I won several advertising awards during my tenure in the ad biz. I also managed to keep the wolves away from my door and even amassed a small stash of cash — something I’ve never been able to do practicing medicine.

I say this not to brag on myself, but to make the case that I know a little bit more about what makes a great ad than the average guy on the street.

And I can tell you with at least some authority that today’s advertising stinks. It really stinks!

Medical advertising is a good case in point.

One would think from watching TV that the only four medical conditions that plague human beings today are erectile dysfunction, plaque psoriasis, inflammatory bowel disease, and constipation.

Never mind about Zika, malaria or the root causes of ischemic heart disease (which, by the way, do not include rosuvastatin deficiency).

Besides their narrow focus, these television ads also are distressingly graphic and tasteless. One depicts a purple-colored fecal mass transiting through a colon. Another shows a patient suffering from opioid-induced constipation enviously watching a dog defecate in the background.

Yet another shows various closed bathroom or portable john doors — with the message that behind those doors are people with untreated inflammatory bowel disease giving the plumbing a good workout.

And let’s not forget the commercials for pre-lubricated catheters, delivered conveniently and discreetly right to your door — nor the TV spots touting new medications to take for embarrassing “leakage” problems.
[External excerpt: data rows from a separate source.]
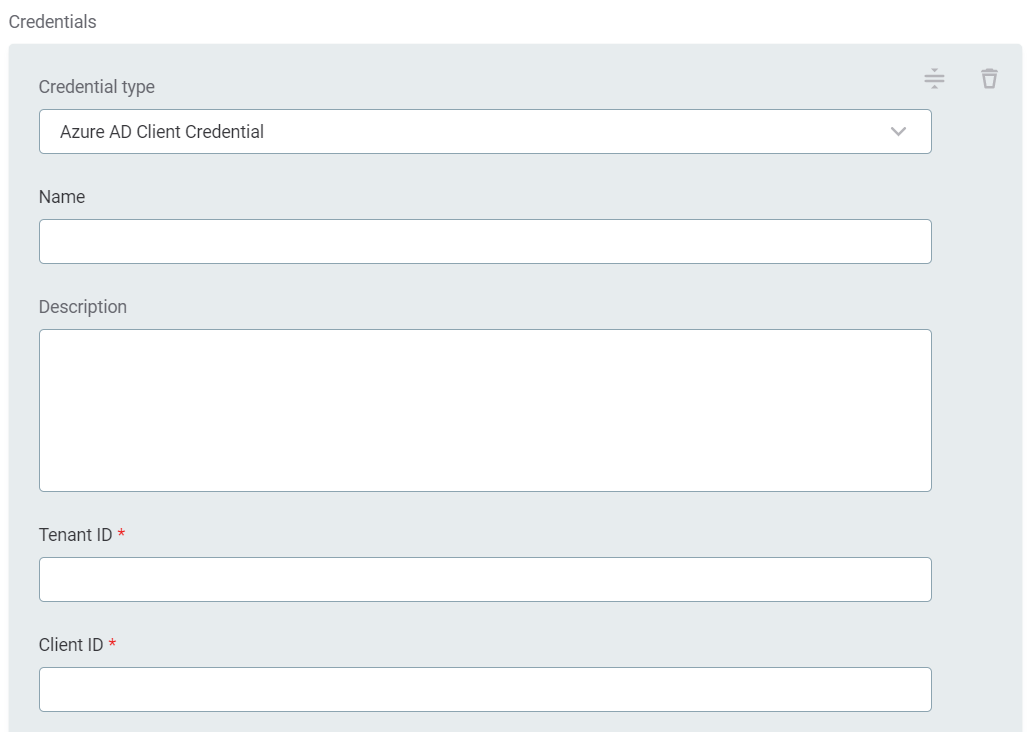Click inside the Description text area
The width and height of the screenshot is (1031, 732).
[485, 410]
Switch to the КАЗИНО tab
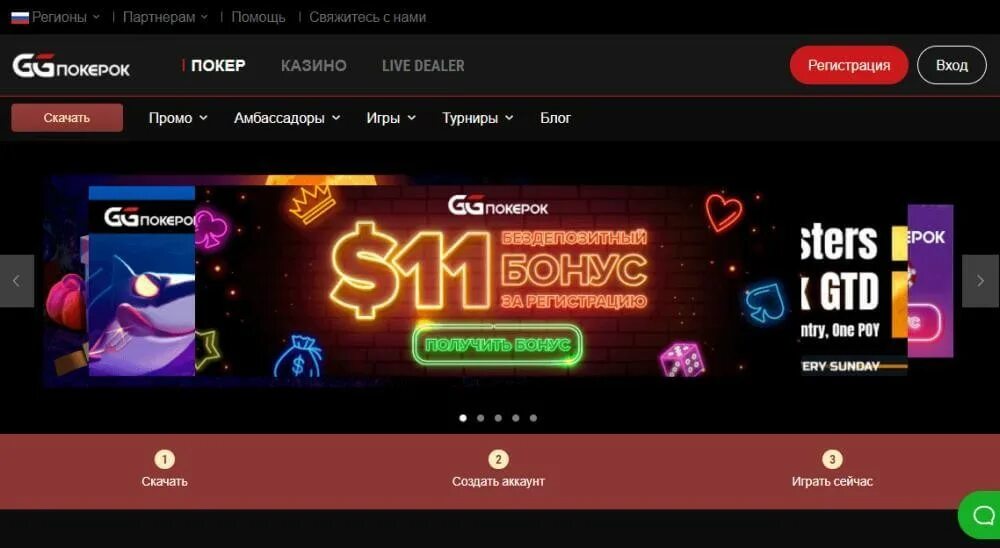The image size is (1000, 548). 314,66
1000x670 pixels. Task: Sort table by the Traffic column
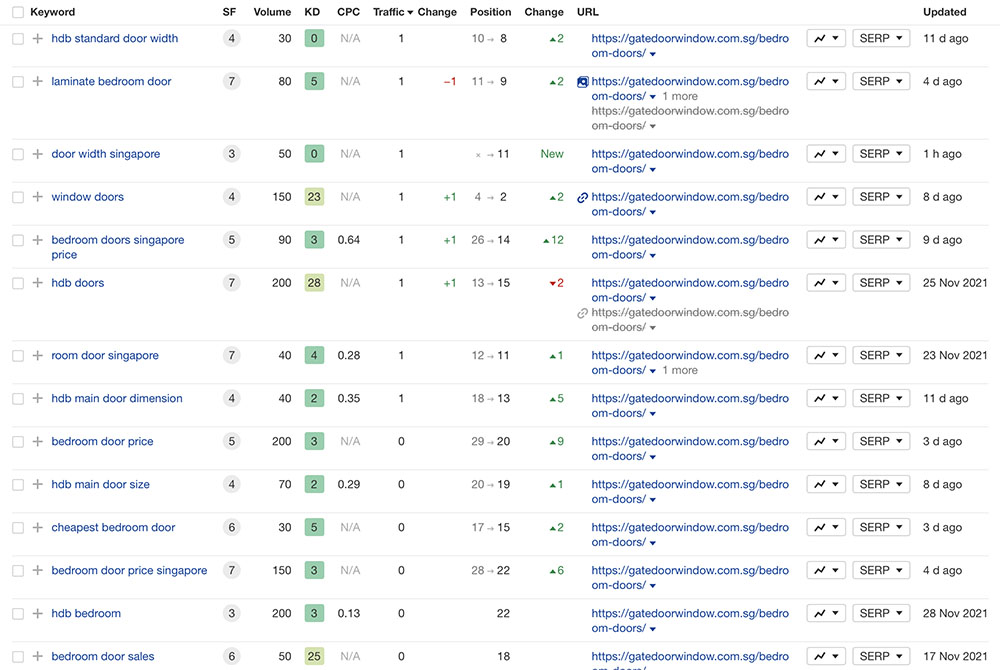(392, 12)
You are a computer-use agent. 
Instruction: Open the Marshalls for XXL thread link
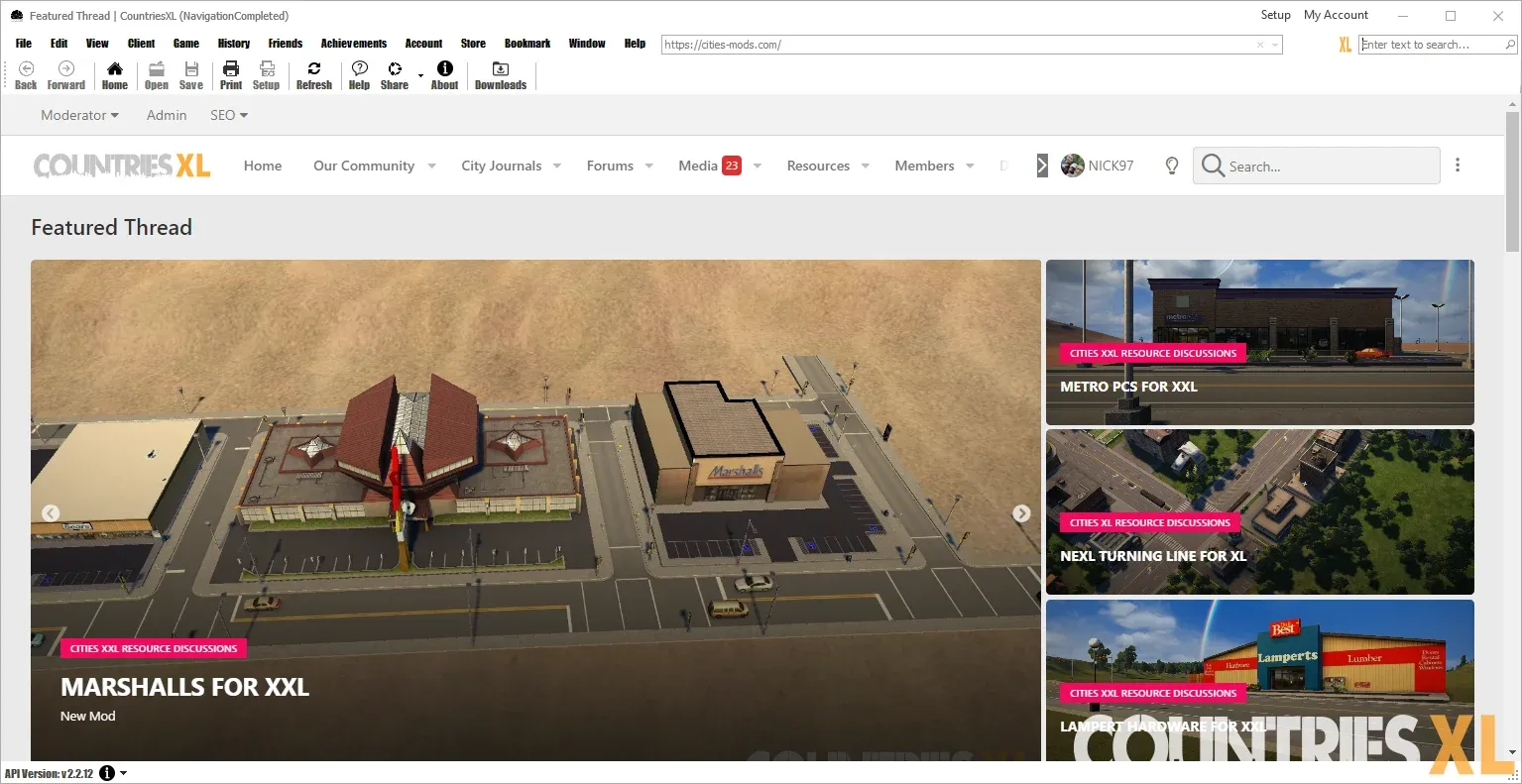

Since most of these ads air during mealtime in my time zone, watching them can make proper digestion of my own food a bit more tentative, to say the least.

Naturally, these commercials extol the benefits of the products they are promoting, which good advertising is supposed to do. But then they hit you with a litany of very bad things — including death — that can happen to you while you’re using the products.

Drug manufacturers are legally required to provide such caveats. But doing so can’t help but invite the very reasonable concern, “Do I really want to risk death just for clearer skin … or to worry less about having to find a bathroom urgently?”

The truth is, most of these commercials target only a very small subset of consumers. Yet, advertising on major media networks is far from cheap. So the cost of these ads, which are blitzing the airwaves ad nauseam, must be paid by someone. My suspicion is that it’s the health care consumer.

My take-home message: not only do these TV ads stink, but they also drive up the cost of health care for those who can least afford to pay.


Hold your nose and hide your wallet.